**DATA IN THIS EXERCISE**

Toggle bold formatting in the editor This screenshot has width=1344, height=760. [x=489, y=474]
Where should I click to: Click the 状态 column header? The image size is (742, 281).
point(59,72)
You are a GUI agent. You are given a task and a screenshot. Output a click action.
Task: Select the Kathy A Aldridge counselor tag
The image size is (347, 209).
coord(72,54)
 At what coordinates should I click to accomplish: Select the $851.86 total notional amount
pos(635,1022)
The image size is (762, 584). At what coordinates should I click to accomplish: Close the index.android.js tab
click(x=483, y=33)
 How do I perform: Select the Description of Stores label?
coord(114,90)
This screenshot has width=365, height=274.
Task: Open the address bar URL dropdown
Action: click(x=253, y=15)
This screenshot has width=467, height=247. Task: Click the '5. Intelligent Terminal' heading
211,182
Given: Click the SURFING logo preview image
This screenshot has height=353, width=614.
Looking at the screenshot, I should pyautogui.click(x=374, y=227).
---
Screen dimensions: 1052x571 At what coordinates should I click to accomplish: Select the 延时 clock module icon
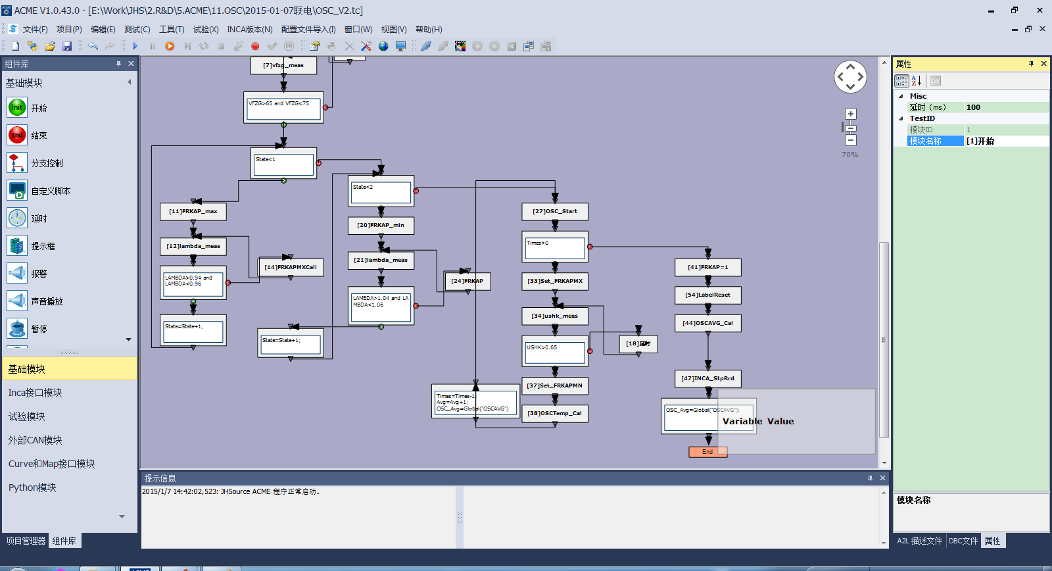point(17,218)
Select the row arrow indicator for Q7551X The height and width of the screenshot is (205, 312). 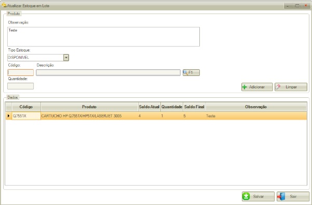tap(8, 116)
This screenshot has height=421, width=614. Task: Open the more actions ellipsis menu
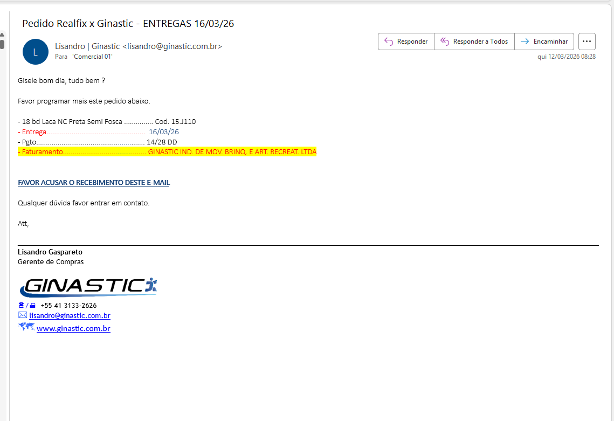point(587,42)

**YOUR OBJECTIVE**
Beginning at the line with "How do I perform: Select" and stopping after the line with "Given: Click the SURFING logo preview image", please write out every line of the data above exactly and nothing else.

**EXERCISE ANSWER**
 How do I perform: Select the Description of Stores label?
coord(114,90)
This screenshot has width=365, height=274.
Task: Open the address bar URL dropdown
Action: click(x=253, y=15)
This screenshot has width=467, height=247. Task: Click the '5. Intelligent Terminal' heading
211,182
Given: Click the SURFING logo preview image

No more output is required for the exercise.